READ ALSO: Tourists: What to do if you test positive for Covid in Austria

Self-isolation after a positive test is mandatory in Austria and most countries worldwide. That means that, by regulation, you are not allowed to leave your home for non-medical purposes during those days – or even longer,, depending on the course of the disease.

If you have a trip scheduled during your isolation period, that could be a problem.

What happens to my flight tickets?

Airline companies are not required to refund you or allow you to make changes to your flight for free – unless the ticket you purchased entitled you to these rights.

Most companies sell tickets for the same journey with different fares. Not only prices can change depending on the classic “economic, business, first class” divisions, but they can also increase dramatically depending on the type of ticket.

For example, an Austrian Airlines flight from Vienna to Rome in economy starts at €59.92. There are then three options: economy light, economy classic, and economy flex.

An empty Austrian Airlines check-in counter. Photo: ALEX HALADA / AFP

READ ALSO: Austria sees scores of flight cancellations after airline staff contract Covid

The first, with the lowest tariff, does not entitle you to a refund and will charge you €70 for rebooking plus a possible tariff difference.

A “economy classic” ticket costs €89.92, and will allow you to rebook without a charge (you only need to pay the difference in prices). It will not give you a refund.

Finally, the “economy flex” costs €129.92, allows for a refund (minus a €70 fee), and lets you rebook without a charge (you only have to cover the price changes).

READ ALSO: Airport chaos in Europe: What are your rights if flights are delayed or cancelled?

The tickets have other differences, including allowing you to carry more luggage or reserve your seat, for example. Depending on which one you purchased, you may or may not be entitled to a refund.
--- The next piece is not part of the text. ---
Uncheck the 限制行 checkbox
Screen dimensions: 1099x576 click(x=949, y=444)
What about my hotel reservations?

The same is valid for hotel reservations. Most of them, especially if you have used an online booking platform, will have different fees and travellers have different rights. It is essential to understand each tariff and what they entitle you to.
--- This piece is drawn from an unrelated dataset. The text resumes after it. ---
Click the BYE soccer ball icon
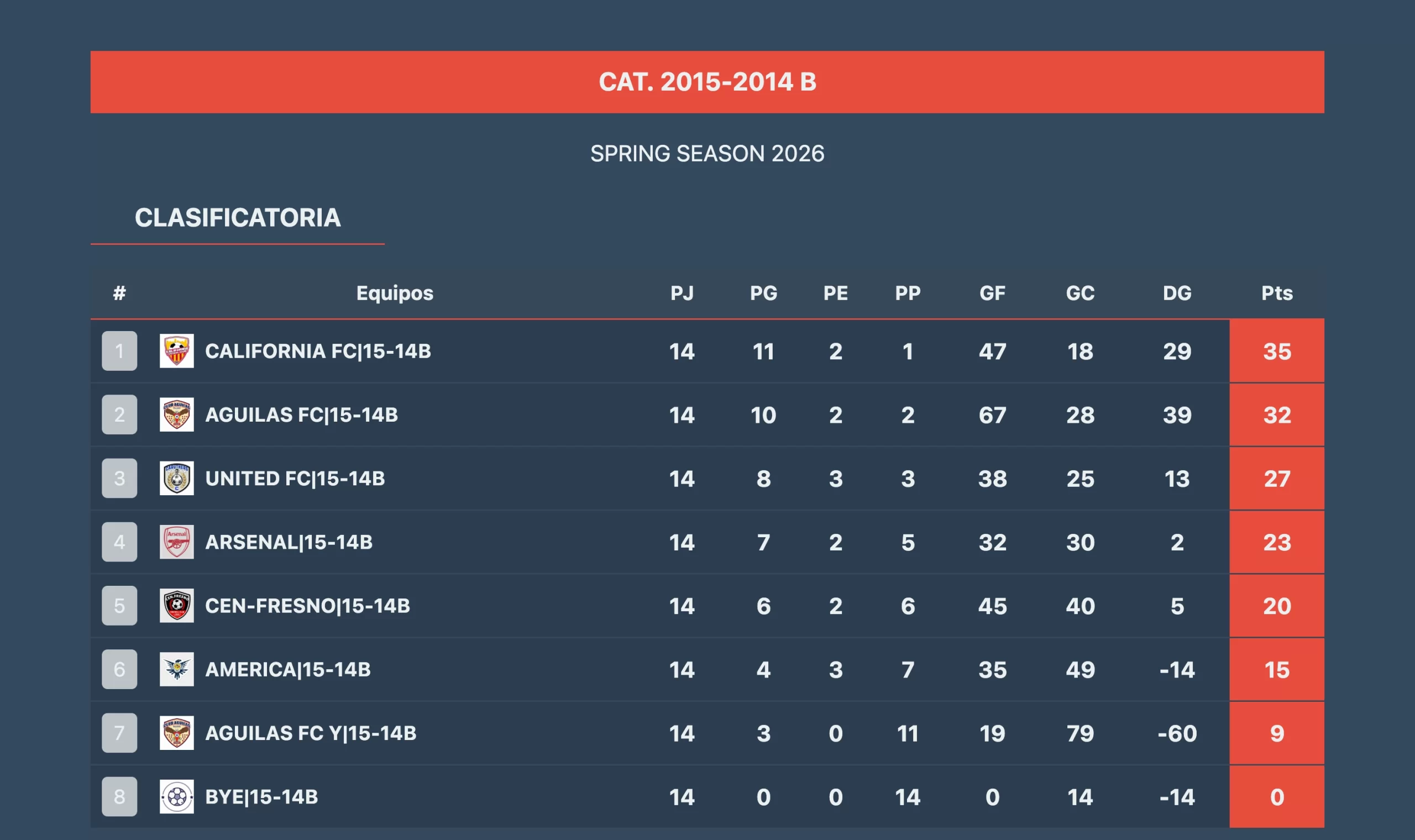Screen dimensions: 1415x840 point(175,797)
For example, a twin room in a hotel in downtown Vienna could cost you €92, but it is non-refundable and you need to pay in advance.

READ ALSO: EU extends Covid travel certificates until 2023

The same twin room can be found for €108, but with free cancellation – read the fine lines and you will see that even the free cancellation is only valid until three days before the booking date in some cases.

Just like airlines, hotels are not mandated to refund you if you can’t make it to your reservation because you or a travel companion got Covid-19. Unless you paid for the more flexible (and more expensive) rate.

Photo by Jorgen Hendriksen on Unsplash

What can I do, then?

It is worth mentioning that there are a few things you could try. For example, if you purchased travel insurance, or if your debit or credit card has it automatically, you might be able to get a refund. So, check those insurance documents.

Additionally, it may be possible to negotiate directly with a hotel. While airlines are major corporations and it might seem next to impossible to find a human being able to perhaps negotiate, this is not the case with a hotel.

READ ALSO: Covid-19: European summer holidays threatened by rise of subvariants

It may be that you are able to swap your reservation dates, depending on occupancy and how much wiggle room the hotel manager has. It won’t solve all your problems, but if it’s a trip to a nearby place, sometimes accommodation is more expensive than flights.

You also need to always be careful and double check the policies of tickets and hotel (or private accommodations) you buy and reserve. If you have booked through a travel agent or online platform, it is also worth looking if they have different cancellation or rescheduling policies.

Finally, if you have not made it to your hotel reservation because of a flight problem, if your flight was cancelled or delayed, for example, you have rights under the EU law.

*Prices for this story were checked on June 30th.